If you have to wear a tie to work, make sure it is contemporary as well as conservative. Learn to tie a decent knot (people tend to giggle at clip-ons) and the length is somewhat important. For example, a tie resting well above your belt buckle implies inadequacies in the individual, and a tie resting below the belt buckle implies someone prone to excess. The tip of the end of the tie should rest on the top of the belt buckle.

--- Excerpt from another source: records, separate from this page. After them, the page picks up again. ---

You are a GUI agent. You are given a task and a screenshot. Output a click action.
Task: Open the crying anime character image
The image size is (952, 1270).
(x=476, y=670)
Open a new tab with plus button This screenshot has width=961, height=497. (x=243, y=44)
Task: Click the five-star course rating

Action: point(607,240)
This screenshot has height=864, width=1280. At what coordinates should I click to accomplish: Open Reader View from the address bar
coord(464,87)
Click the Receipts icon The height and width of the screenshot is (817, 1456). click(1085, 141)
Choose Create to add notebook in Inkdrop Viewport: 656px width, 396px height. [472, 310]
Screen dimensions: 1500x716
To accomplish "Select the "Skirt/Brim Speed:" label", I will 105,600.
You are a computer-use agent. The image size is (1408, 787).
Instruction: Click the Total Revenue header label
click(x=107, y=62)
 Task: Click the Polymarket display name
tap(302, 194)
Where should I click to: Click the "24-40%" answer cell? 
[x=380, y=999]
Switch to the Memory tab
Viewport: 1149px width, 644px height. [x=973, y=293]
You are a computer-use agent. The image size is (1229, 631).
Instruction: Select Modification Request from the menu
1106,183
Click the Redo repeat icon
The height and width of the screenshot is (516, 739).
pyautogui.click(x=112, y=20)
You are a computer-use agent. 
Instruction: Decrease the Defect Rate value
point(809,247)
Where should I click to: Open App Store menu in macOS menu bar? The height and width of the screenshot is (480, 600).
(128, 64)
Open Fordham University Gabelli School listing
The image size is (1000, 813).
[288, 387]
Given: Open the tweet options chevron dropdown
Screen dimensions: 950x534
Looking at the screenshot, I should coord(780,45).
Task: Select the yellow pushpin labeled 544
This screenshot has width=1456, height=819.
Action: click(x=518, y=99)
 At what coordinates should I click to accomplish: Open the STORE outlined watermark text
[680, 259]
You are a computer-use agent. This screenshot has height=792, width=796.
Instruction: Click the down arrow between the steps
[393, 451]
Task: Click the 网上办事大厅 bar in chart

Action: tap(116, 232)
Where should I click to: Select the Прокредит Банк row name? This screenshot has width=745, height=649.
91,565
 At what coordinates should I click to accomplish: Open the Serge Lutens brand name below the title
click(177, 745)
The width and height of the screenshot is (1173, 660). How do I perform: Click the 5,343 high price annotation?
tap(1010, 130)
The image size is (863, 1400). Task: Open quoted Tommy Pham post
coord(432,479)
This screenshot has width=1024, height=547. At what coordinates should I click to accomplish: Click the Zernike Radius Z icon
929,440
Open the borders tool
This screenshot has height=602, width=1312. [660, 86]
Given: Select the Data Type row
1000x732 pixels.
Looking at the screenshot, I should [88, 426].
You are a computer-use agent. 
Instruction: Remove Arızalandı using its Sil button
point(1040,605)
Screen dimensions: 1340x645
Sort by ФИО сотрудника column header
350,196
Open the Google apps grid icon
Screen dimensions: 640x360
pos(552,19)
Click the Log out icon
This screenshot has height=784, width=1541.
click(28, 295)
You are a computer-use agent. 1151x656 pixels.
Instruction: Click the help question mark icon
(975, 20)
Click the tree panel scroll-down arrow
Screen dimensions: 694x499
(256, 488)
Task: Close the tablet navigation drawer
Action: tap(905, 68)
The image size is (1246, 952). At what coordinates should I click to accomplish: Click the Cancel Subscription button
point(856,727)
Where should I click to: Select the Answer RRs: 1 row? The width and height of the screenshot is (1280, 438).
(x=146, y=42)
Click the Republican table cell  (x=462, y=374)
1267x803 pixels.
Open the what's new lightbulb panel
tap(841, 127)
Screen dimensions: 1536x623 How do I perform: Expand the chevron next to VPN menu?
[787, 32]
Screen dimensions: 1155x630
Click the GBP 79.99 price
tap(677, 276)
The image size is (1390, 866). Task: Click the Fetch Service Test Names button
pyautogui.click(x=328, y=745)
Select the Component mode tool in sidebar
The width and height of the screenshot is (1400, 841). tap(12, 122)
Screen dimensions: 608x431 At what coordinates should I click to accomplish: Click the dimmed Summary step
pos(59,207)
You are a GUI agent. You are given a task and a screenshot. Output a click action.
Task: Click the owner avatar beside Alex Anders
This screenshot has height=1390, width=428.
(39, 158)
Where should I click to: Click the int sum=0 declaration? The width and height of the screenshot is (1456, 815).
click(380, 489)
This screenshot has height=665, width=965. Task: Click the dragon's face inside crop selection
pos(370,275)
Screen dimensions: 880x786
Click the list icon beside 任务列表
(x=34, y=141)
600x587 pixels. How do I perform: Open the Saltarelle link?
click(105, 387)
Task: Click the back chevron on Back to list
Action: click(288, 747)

One last thing in terms of dress, "business casual" certainly does not include wearing T-shirts, jeans, shorts, gym shoes or sandals. If you clean up your appearance you will be surprised how people treat you.

Office Appearance

Your desk and office space says a lot about your character. Because of this, you should make an effort to keep your physical surroundings as clean and up-to-date as possible. As an example, the military typically operates under a philosophy whereby you either work on something, store it away, or dispose of it. This forces people to be organized. There are those who would argue "A cluttered desk is the sign of a brilliant mind." Nothing could be further from the truth. A cluttered desk represents laziness and disorganization. People, particularly customers, prefer an orderly workplace. Think about it next time you go to a grocery store.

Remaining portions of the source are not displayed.